Folha de São Paulo

07/06/2000

LUÍS NASSIF

Academicismo e jornalismo


A réplica ponderada de
Gustavo Franco às críticas que aqui formulei contra ele permite uma boa discussão sobre os rumos e limites da polêmica jornalística.
Rememorando:
1) alguns estudos demonstraram que investimentos estrangeiros em áreas que não geram exportações (infra-estrutura, por exemplo) podem, a médio prazo, produzir fluxo negativo expressivo de capital. Dada a fragilidade das contas externas brasileiras, apareceram propostas visando restringir o investimento estrangeiro aos setores que geram exportações;
2) em sua crítica a essa tese,
Franco argumenta que investimentos estrangeiros, ao aumentar a produtividade global da economia, ajudam a gerar divisas, ainda que indiretamente. Portanto não deveria haver limites nem direcionamento. Aproveitou para lançar ataques destemperados aos defensores da idéia;
3) centrei minhas críticas a
Franco em dois pontos. Um, nesse estratagema retórico de levantar apenas um ângulo genérico da questão e não lhe conferir a devida ponderação;
4) em princípio, todo investimento gera aumento de eficiência e de produtividade, mas a que custo? Para a tese de
Franco ser correta, teria que haver a comprovação de que o investimento estrangeiro em infra-estrutura é de tal forma mais produtivo que o investimento nacional que compensaria o fluxo negativo de dólares.
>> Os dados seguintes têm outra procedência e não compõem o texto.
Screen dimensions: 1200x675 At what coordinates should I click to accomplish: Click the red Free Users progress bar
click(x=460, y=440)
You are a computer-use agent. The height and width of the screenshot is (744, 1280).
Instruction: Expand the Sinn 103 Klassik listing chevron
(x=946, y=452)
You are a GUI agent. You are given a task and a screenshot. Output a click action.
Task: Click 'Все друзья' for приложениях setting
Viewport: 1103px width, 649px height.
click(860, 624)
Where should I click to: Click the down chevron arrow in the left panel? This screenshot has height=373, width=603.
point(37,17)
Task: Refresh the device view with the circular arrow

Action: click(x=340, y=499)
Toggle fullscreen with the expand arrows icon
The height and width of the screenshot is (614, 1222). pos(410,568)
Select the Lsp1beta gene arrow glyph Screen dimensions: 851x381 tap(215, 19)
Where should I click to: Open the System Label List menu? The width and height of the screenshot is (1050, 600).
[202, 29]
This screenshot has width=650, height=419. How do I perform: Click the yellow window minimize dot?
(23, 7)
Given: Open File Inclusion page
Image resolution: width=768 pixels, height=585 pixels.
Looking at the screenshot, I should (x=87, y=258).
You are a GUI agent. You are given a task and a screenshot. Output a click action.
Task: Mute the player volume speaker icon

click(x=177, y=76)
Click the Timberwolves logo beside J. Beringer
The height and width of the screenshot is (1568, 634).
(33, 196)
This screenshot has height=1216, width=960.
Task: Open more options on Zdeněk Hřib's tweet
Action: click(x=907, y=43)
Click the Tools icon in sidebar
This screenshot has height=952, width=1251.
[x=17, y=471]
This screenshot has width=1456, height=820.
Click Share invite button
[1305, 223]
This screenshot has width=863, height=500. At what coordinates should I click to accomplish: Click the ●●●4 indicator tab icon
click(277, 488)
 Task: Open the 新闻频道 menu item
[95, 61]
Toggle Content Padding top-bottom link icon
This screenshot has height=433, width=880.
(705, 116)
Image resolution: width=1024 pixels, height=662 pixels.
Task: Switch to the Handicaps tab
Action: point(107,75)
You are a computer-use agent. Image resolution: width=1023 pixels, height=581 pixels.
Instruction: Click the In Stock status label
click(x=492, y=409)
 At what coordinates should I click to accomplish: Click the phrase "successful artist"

Se esse ponto não puder ser comprovado, a tese de Franco não se sustenta. Pedi apenas o básico, não?
5) em sua réplica,
Franco alega, primeiro, que investimentos têm perpetuidade, não têm amortização, não comportando, portanto, comparação com empréstimos externos. Maravilha! Financiamento é financiamento, investimento é investimento, mãe é mãe e pai é pai. Mas fugiu ao que interessa: o fluxo de caixa, quantos dólares entram, quantos dólares saem em cada uma dessas operações. Supondo um deflator de 5% ao ano, um financiamento de 15 anos, a 11% ao ano, passaria a ter fluxo negativo a partir do 13º ano. Um investimento direto em setor com 20% de rentabilidade passaria a ser negativo a partir do sexto ano (sete anos antes), mesmo sem amortização. Ao final de 15 anos, um financiamento de 100, depois de pagos os juros e a amortização, resultaria em um fluxo negativo de 57 (valor presente). Um investimento direto de 100, a uma taxa de retorno de 20% ao ano, resultaria em um fluxo negativo de 108 _quase o dobro. Portanto, independentemente de não haver amortização, investimentos geram fluxos perpétuos de saída de dólares e é essa a questão a ser analisada, dentro de uma expectativa de longo prazo do balanço de pagamentos;
6) mas
Franco contesta essa exigência de que a polêmica jornalística tenha que se basear em fundamentação científica. Sustenta que o objetivo da polêmica jornalística é persuadir a opinião pública. E investe brilhantemente contra o saber acadêmico e as academias, "que debatem os detalhes mais minuciosos de técnicas estatísticas e matemáticas que só eles conhecem e sentem-se bem-sucedidos entre seus pares apenas quando publicam seus trabalhos em revistas acadêmicas". Concordo, mas quem é professor da PUC-RJ é ele, não eu.
Longe de mim propor que a polêmica jornalística tenha o ranço de uma tese acadêmica. Mas um pouco de profundidade não afoga ninguém. O mínimo que se espera do exercício da retórica é a comprovação de que as premissas utilizadas são verdadeiras e que a conclusão a que se chega é correta. Se não, melhor assistir a briga de torcida organizada.
É o que ocorreu na discussão sobre a política cambial anterior. Os defensores da velha política esmeravam-se em apontar todas as suas virtudes e passar ao largo de todos os seus riscos. Por certo considerando que análise custo/benefício é frescura acadêmica.
Abusando ou não dos adjetivos, o professor
Franco tem conhecimento e inteligência para produzir análises mais sofisticadas que essas.